### [Activity]
Return the data that follows, keeping every word and mark unchanged.

### [Data in this exercise]
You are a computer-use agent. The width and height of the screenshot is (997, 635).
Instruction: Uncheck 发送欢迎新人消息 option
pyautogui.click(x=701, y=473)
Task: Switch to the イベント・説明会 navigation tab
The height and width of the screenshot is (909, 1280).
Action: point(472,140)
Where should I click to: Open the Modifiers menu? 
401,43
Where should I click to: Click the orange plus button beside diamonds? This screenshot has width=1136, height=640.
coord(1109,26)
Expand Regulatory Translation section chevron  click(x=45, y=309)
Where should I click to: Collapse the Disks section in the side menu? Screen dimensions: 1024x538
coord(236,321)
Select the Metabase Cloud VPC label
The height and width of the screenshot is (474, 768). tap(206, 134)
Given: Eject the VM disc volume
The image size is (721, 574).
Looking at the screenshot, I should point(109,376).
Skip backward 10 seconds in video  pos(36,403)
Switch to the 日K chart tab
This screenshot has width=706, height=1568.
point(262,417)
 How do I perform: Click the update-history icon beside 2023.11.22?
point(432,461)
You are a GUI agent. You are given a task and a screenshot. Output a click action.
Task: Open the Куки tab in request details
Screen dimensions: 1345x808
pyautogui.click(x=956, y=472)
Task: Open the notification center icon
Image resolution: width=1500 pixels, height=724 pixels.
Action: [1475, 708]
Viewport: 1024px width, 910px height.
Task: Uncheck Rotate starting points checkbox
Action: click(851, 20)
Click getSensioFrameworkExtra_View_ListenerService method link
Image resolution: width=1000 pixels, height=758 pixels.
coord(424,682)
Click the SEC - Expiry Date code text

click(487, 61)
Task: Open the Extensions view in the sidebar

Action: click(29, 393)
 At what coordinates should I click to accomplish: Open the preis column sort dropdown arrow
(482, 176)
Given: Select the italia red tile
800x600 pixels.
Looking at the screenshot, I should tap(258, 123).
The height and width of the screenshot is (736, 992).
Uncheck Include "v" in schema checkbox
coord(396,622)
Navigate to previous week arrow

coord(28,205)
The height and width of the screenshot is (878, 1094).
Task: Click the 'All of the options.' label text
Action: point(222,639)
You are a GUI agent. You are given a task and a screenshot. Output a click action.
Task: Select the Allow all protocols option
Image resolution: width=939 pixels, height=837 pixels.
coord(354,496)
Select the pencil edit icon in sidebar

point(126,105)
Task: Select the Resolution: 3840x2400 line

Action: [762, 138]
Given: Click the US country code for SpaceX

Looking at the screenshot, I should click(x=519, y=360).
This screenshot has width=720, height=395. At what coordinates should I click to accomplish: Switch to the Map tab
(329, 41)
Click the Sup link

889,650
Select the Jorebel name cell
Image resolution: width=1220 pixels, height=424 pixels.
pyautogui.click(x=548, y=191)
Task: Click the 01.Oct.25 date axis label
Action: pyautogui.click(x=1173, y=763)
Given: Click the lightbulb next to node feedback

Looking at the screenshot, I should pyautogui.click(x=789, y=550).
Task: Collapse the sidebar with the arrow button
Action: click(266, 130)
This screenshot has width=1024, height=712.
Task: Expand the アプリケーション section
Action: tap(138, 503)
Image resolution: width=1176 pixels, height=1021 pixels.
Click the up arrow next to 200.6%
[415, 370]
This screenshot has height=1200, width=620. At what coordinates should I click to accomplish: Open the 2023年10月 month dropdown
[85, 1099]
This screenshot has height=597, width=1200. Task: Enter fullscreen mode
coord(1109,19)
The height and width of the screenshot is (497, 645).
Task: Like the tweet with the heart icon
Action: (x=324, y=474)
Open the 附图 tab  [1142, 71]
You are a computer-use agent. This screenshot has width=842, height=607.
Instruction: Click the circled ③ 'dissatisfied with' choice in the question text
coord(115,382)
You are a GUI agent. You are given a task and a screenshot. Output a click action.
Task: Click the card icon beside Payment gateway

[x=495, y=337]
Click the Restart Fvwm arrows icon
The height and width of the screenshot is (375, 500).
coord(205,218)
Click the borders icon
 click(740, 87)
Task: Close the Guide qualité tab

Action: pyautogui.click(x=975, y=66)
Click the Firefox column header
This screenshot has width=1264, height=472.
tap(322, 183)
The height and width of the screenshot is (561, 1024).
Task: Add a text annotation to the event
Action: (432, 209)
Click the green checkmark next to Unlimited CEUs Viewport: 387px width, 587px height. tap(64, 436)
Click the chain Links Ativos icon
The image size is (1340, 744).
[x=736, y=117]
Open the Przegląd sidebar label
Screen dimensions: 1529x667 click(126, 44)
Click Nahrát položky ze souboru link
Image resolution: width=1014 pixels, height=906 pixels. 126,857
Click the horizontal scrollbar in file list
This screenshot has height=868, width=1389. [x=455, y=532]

### [Result below]
You are a computer-use agent. The width and height of the screenshot is (997, 635).
Instruction: Uncheck 发送欢迎新人消息 option
pyautogui.click(x=701, y=473)
Task: Switch to the イベント・説明会 navigation tab
The height and width of the screenshot is (909, 1280).
Action: point(472,140)
Where should I click to: Open the Modifiers menu? 
401,43
Where should I click to: Click the orange plus button beside diamonds? This screenshot has width=1136, height=640.
coord(1109,26)
Expand Regulatory Translation section chevron  click(x=45, y=309)
Where should I click to: Collapse the Disks section in the side menu? Screen dimensions: 1024x538
coord(236,321)
Select the Metabase Cloud VPC label
The height and width of the screenshot is (474, 768). tap(206, 134)
Given: Eject the VM disc volume
The image size is (721, 574).
Looking at the screenshot, I should point(109,376).
Skip backward 10 seconds in video  pos(36,403)
Switch to the 日K chart tab
This screenshot has width=706, height=1568.
point(262,417)
 How do I perform: Click the update-history icon beside 2023.11.22?
point(432,461)
You are a GUI agent. You are given a task and a screenshot. Output a click action.
Task: Open the Куки tab in request details
Screen dimensions: 1345x808
pyautogui.click(x=956, y=472)
Task: Open the notification center icon
Image resolution: width=1500 pixels, height=724 pixels.
Action: [1475, 708]
Viewport: 1024px width, 910px height.
Task: Uncheck Rotate starting points checkbox
Action: click(851, 20)
Click getSensioFrameworkExtra_View_ListenerService method link
Image resolution: width=1000 pixels, height=758 pixels.
coord(424,682)
Click the SEC - Expiry Date code text

click(487, 61)
Task: Open the Extensions view in the sidebar

Action: click(29, 393)
 At what coordinates should I click to accomplish: Open the preis column sort dropdown arrow
(482, 176)
Given: Select the italia red tile
800x600 pixels.
Looking at the screenshot, I should tap(258, 123).
The height and width of the screenshot is (736, 992).
Uncheck Include "v" in schema checkbox
coord(396,622)
Navigate to previous week arrow

coord(28,205)
The height and width of the screenshot is (878, 1094).
Task: Click the 'All of the options.' label text
Action: point(222,639)
You are a GUI agent. You are given a task and a screenshot. Output a click action.
Task: Select the Allow all protocols option
Image resolution: width=939 pixels, height=837 pixels.
coord(354,496)
Select the pencil edit icon in sidebar

point(126,105)
Task: Select the Resolution: 3840x2400 line

Action: [762, 138]
Given: Click the US country code for SpaceX

Looking at the screenshot, I should click(x=519, y=360).
This screenshot has width=720, height=395. At what coordinates should I click to accomplish: Switch to the Map tab
(329, 41)
Click the Sup link

889,650
Select the Jorebel name cell
Image resolution: width=1220 pixels, height=424 pixels.
pyautogui.click(x=548, y=191)
Task: Click the 01.Oct.25 date axis label
Action: pyautogui.click(x=1173, y=763)
Given: Click the lightbulb next to node feedback

Looking at the screenshot, I should pyautogui.click(x=789, y=550).
Task: Collapse the sidebar with the arrow button
Action: click(266, 130)
This screenshot has width=1024, height=712.
Task: Expand the アプリケーション section
Action: tap(138, 503)
Image resolution: width=1176 pixels, height=1021 pixels.
Click the up arrow next to 200.6%
[415, 370]
This screenshot has height=1200, width=620. At what coordinates should I click to accomplish: Open the 2023年10月 month dropdown
[85, 1099]
This screenshot has height=597, width=1200. Task: Enter fullscreen mode
coord(1109,19)
The height and width of the screenshot is (497, 645).
Task: Like the tweet with the heart icon
Action: (x=324, y=474)
Open the 附图 tab  [1142, 71]
You are a computer-use agent. This screenshot has width=842, height=607.
Instruction: Click the circled ③ 'dissatisfied with' choice in the question text
coord(115,382)
You are a GUI agent. You are given a task and a screenshot. Output a click action.
Task: Click the card icon beside Payment gateway

[x=495, y=337]
Click the Restart Fvwm arrows icon
The height and width of the screenshot is (375, 500).
coord(205,218)
Click the borders icon
 click(740, 87)
Task: Close the Guide qualité tab

Action: pyautogui.click(x=975, y=66)
Click the Firefox column header
This screenshot has width=1264, height=472.
tap(322, 183)
The height and width of the screenshot is (561, 1024).
Task: Add a text annotation to the event
Action: (432, 209)
Click the green checkmark next to Unlimited CEUs Viewport: 387px width, 587px height. tap(64, 436)
Click the chain Links Ativos icon
The image size is (1340, 744).
[x=736, y=117]
Open the Przegląd sidebar label
Screen dimensions: 1529x667 click(126, 44)
Click Nahrát položky ze souboru link
Image resolution: width=1014 pixels, height=906 pixels. 126,857
Click the horizontal scrollbar in file list
This screenshot has height=868, width=1389. [x=455, y=532]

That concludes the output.